Now ensconced in a modern Seattle office building not far from the Space Needle, MicroEnergy Credits acts as a middleman between large purchasers of carbon credits and microfinance institutions, such as banks, that run the same kinds of programs as the one developed by Grameen Shakti.
If this sounds abstract, think eBay, which enables millions of individuals to participate in a large information–based market.
That’s how Allderdice wound up in Ulaanbaatar, the capital city of Mongolia, in a toasty warm yurt set up to demonstrate energy–saving products. Outside, snow was pelting down.
XacBank, a microfinance institution in Ulaanbaatar, had asked for help in setting up a microfinance project that would be funded through carbon credits.
“It’s a great microfinance bank with a good brand, well–respected in Mongolia,” she says. “Energy was a completely new area to them. We helped them put together a business plan and provided technical assistance.”
The area was ripe for a clean energy program. About 50,000 people were living in yurts with polluting, coal–burning stoves. MicroEnergy Credits helped XacBank set up a program to market insulating felt blankets to yurt owners, along with energy–efficient stoves. Together, the improvements dramatically cut coal use and household expenditures on energy. In a city where the wintertime temperature can drop to 40 degrees below, that’s no small matter.
As Allderdice and bank officials were inside the demonstration yurt with press and TV cameras, an old woman came in off the street to inspect the blanket and stove. Allderdice wound up staying for an extra hour as the woman relentlessly pressed her and others with questions while she decided whether or not to make a purchase.
That experience underscored a truth about their work in microfinance. Most of the effort is in education and handholding. While carbon credits subsidize the blanket and stove, XacBank uses its funds mostly to educate consumers and to make sure that the products continue to be used properly.

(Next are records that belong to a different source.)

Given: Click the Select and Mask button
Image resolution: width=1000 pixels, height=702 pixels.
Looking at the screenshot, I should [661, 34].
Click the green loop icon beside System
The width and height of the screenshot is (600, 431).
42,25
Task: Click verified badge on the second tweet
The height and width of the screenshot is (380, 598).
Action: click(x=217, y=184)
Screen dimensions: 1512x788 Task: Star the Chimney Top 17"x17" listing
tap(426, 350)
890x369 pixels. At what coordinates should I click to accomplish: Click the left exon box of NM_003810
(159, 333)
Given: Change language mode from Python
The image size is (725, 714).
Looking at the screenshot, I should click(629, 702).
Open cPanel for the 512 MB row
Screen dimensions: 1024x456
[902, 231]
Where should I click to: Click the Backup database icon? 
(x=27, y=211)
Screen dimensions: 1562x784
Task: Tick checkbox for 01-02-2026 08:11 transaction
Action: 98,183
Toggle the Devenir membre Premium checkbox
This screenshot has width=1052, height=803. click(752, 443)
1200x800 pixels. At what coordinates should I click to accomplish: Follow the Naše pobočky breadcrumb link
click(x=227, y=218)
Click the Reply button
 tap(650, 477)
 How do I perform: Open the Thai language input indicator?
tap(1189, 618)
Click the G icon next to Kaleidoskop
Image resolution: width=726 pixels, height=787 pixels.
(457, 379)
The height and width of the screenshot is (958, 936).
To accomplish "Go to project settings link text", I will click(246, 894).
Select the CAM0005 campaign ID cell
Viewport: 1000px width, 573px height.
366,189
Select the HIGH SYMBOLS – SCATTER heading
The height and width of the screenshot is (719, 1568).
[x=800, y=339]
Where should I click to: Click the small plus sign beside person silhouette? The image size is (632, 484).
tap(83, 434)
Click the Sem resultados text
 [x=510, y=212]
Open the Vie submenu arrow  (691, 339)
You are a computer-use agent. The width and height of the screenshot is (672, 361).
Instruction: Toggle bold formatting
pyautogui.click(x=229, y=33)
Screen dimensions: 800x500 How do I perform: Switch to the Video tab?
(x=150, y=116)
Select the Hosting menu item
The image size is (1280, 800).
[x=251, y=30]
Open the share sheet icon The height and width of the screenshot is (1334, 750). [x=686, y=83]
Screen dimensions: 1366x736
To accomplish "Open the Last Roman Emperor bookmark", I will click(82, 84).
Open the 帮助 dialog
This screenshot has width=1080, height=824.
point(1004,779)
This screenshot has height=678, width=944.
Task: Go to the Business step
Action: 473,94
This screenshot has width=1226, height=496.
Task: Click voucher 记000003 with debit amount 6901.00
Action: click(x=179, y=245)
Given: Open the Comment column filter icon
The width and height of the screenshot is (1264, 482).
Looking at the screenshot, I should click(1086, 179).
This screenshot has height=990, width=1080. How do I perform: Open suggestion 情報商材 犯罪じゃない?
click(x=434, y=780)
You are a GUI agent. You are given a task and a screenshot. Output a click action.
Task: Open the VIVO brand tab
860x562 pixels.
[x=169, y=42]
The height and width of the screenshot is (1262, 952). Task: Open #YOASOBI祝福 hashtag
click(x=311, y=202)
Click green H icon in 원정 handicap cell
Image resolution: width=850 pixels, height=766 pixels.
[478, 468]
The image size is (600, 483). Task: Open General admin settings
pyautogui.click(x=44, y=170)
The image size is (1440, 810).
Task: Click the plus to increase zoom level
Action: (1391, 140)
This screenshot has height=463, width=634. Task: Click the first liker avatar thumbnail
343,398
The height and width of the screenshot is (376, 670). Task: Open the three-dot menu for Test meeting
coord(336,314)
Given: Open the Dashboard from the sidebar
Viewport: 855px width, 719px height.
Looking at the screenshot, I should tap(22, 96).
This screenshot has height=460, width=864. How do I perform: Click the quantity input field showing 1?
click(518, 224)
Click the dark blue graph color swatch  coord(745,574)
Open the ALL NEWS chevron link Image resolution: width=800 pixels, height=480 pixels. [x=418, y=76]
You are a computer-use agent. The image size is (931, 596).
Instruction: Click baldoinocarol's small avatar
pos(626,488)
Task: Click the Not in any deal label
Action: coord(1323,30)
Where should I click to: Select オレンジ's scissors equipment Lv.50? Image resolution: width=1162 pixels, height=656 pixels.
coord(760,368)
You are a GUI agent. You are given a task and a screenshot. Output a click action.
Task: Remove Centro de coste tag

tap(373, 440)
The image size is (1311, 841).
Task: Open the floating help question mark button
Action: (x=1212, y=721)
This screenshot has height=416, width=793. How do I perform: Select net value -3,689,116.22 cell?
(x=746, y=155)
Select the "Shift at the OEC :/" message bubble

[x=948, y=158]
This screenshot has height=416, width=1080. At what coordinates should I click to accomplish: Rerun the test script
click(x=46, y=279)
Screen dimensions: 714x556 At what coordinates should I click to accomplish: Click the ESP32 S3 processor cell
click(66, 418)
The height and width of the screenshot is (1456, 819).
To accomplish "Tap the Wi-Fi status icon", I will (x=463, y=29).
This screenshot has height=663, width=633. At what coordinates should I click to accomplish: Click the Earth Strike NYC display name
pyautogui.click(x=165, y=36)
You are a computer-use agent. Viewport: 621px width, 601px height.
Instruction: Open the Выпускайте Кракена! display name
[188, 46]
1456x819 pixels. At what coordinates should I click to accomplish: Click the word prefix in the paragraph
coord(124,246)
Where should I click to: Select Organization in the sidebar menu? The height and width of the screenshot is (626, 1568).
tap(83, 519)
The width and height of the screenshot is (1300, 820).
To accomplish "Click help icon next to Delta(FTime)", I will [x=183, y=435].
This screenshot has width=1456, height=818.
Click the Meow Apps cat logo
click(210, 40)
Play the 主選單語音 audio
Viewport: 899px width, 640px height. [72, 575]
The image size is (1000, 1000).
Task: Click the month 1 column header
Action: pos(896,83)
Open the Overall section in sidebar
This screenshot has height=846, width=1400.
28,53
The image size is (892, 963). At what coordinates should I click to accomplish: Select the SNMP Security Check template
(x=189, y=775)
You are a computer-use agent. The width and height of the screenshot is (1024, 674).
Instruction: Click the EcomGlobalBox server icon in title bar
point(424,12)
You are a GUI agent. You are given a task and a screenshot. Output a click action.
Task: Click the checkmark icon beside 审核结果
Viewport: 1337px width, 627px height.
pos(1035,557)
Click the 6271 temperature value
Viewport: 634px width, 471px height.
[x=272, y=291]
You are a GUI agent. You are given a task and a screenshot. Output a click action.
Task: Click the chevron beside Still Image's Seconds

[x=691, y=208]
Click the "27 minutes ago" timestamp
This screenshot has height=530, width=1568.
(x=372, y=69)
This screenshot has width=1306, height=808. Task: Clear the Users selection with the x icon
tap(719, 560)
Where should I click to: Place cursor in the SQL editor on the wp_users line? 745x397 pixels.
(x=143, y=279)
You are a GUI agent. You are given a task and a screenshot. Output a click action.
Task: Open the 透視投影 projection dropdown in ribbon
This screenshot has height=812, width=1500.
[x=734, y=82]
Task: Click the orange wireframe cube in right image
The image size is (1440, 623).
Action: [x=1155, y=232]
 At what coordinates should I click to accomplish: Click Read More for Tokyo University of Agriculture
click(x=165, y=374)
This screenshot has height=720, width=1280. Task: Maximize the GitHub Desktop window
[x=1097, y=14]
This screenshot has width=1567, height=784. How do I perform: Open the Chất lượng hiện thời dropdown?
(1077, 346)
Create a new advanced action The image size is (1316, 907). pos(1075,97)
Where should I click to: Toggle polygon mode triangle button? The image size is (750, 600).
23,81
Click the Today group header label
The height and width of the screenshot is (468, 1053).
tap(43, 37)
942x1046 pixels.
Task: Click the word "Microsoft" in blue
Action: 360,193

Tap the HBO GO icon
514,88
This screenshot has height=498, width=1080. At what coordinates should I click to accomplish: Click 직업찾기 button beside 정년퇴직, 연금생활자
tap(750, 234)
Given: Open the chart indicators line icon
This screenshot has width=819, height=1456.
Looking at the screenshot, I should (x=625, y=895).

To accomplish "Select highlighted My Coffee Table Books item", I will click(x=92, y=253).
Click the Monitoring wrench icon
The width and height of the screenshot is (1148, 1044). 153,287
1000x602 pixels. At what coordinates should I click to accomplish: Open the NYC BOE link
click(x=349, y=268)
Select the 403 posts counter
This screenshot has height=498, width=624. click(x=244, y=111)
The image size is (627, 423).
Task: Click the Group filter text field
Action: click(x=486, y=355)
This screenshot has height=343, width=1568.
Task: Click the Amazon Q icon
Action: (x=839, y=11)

Using mobile phones, global positioning devices, and the Internet, MicroEnergy Credits is able to track every single installation of clean energy products. The company is thus able to assure large purchasers of carbon credits that the program delivers on its promise.
The horseback ride had nothing to do with yurts and was pure pleasure. Allderdice travels a lot but doesn’t often have much time to scoot out for fun. Such is the life of an entrepreneur. She seems to relish the challenge, however. MicroEnergy Credits is raising funds to support a rapid scale–up.
“I do love innovation,” she says. “We try to innovate in order to leapfrog our problems. That takes me back to my problem–solving days in physics at Wesleyan, long before I ever anticipated that business would be so rewarding.”